Every record must be copied exactly. Leave nothing out.

★ ★ ★ ★ ★

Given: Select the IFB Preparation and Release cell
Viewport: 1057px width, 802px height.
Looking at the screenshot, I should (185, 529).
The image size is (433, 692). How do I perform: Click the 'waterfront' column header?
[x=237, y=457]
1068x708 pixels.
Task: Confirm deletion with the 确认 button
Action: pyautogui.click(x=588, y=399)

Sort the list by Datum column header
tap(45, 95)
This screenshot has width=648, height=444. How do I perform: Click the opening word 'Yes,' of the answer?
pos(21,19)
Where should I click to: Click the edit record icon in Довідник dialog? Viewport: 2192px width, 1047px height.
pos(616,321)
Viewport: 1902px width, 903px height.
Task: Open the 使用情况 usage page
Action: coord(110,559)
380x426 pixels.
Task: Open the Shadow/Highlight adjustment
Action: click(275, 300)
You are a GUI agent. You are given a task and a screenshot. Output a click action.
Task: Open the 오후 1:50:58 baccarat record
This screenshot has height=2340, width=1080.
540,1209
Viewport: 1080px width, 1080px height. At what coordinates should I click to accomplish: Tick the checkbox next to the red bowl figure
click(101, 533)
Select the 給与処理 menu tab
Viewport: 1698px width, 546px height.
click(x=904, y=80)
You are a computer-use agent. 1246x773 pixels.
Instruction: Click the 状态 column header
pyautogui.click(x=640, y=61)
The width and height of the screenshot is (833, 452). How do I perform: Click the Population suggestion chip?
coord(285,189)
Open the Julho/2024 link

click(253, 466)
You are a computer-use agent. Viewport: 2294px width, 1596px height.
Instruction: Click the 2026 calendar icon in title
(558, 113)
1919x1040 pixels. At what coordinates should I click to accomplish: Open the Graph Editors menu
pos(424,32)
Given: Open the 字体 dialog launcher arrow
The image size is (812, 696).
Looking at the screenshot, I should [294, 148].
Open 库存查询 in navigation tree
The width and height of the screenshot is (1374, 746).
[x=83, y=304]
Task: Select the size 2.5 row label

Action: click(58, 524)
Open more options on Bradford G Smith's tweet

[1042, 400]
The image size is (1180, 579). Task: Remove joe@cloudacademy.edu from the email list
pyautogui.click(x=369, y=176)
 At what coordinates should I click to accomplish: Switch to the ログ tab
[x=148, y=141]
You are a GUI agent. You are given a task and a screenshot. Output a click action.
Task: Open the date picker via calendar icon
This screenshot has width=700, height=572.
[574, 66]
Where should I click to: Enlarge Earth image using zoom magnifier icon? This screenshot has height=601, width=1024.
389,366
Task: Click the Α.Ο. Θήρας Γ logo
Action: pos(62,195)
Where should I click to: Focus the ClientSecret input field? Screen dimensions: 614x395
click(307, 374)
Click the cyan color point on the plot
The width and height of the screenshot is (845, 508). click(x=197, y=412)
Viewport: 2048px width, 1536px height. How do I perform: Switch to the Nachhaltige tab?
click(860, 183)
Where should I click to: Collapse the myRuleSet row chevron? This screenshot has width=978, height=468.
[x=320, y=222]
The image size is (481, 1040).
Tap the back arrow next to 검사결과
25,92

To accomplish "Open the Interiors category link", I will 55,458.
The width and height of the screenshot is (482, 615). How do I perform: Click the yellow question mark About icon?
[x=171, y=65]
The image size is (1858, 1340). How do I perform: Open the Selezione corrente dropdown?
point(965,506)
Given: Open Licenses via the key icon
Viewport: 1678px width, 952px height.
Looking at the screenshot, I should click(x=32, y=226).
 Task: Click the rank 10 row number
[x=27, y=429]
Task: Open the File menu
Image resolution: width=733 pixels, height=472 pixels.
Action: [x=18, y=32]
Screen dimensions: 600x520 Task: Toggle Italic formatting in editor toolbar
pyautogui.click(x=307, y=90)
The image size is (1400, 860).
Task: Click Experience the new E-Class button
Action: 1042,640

★ ★ ★ ★ ★

* Answer box
Given: Select the IFB Preparation and Release cell
Viewport: 1057px width, 802px height.
Looking at the screenshot, I should (185, 529).
The image size is (433, 692). How do I perform: Click the 'waterfront' column header?
[x=237, y=457]
1068x708 pixels.
Task: Confirm deletion with the 确认 button
Action: pyautogui.click(x=588, y=399)

Sort the list by Datum column header
tap(45, 95)
This screenshot has width=648, height=444. How do I perform: Click the opening word 'Yes,' of the answer?
pos(21,19)
Where should I click to: Click the edit record icon in Довідник dialog? Viewport: 2192px width, 1047px height.
pos(616,321)
Viewport: 1902px width, 903px height.
Task: Open the 使用情况 usage page
Action: coord(110,559)
380x426 pixels.
Task: Open the Shadow/Highlight adjustment
Action: click(275, 300)
You are a GUI agent. You are given a task and a screenshot. Output a click action.
Task: Open the 오후 1:50:58 baccarat record
This screenshot has height=2340, width=1080.
540,1209
Viewport: 1080px width, 1080px height. At what coordinates should I click to accomplish: Tick the checkbox next to the red bowl figure
click(101, 533)
Select the 給与処理 menu tab
Viewport: 1698px width, 546px height.
click(x=904, y=80)
You are a computer-use agent. 1246x773 pixels.
Instruction: Click the 状态 column header
pyautogui.click(x=640, y=61)
The width and height of the screenshot is (833, 452). How do I perform: Click the Population suggestion chip?
coord(285,189)
Open the Julho/2024 link

click(253, 466)
You are a computer-use agent. Viewport: 2294px width, 1596px height.
Instruction: Click the 2026 calendar icon in title
(558, 113)
1919x1040 pixels. At what coordinates should I click to accomplish: Open the Graph Editors menu
pos(424,32)
Given: Open the 字体 dialog launcher arrow
The image size is (812, 696).
Looking at the screenshot, I should [294, 148].
Open 库存查询 in navigation tree
The width and height of the screenshot is (1374, 746).
[x=83, y=304]
Task: Select the size 2.5 row label

Action: click(58, 524)
Open more options on Bradford G Smith's tweet

[1042, 400]
The image size is (1180, 579). Task: Remove joe@cloudacademy.edu from the email list
pyautogui.click(x=369, y=176)
 At what coordinates should I click to accomplish: Switch to the ログ tab
[x=148, y=141]
You are a GUI agent. You are given a task and a screenshot. Output a click action.
Task: Open the date picker via calendar icon
This screenshot has width=700, height=572.
[574, 66]
Where should I click to: Enlarge Earth image using zoom magnifier icon? This screenshot has height=601, width=1024.
389,366
Task: Click the Α.Ο. Θήρας Γ logo
Action: pos(62,195)
Where should I click to: Focus the ClientSecret input field? Screen dimensions: 614x395
click(307, 374)
Click the cyan color point on the plot
The width and height of the screenshot is (845, 508). click(x=197, y=412)
Viewport: 2048px width, 1536px height. How do I perform: Switch to the Nachhaltige tab?
click(860, 183)
Where should I click to: Collapse the myRuleSet row chevron? This screenshot has width=978, height=468.
[x=320, y=222]
The image size is (481, 1040).
Tap the back arrow next to 검사결과
25,92

To accomplish "Open the Interiors category link", I will 55,458.
The width and height of the screenshot is (482, 615). How do I perform: Click the yellow question mark About icon?
[x=171, y=65]
The image size is (1858, 1340). How do I perform: Open the Selezione corrente dropdown?
point(965,506)
Given: Open Licenses via the key icon
Viewport: 1678px width, 952px height.
Looking at the screenshot, I should click(x=32, y=226).
 Task: Click the rank 10 row number
[x=27, y=429]
Task: Open the File menu
Image resolution: width=733 pixels, height=472 pixels.
Action: [x=18, y=32]
Screen dimensions: 600x520 Task: Toggle Italic formatting in editor toolbar
pyautogui.click(x=307, y=90)
The image size is (1400, 860).
Task: Click Experience the new E-Class button
Action: 1042,640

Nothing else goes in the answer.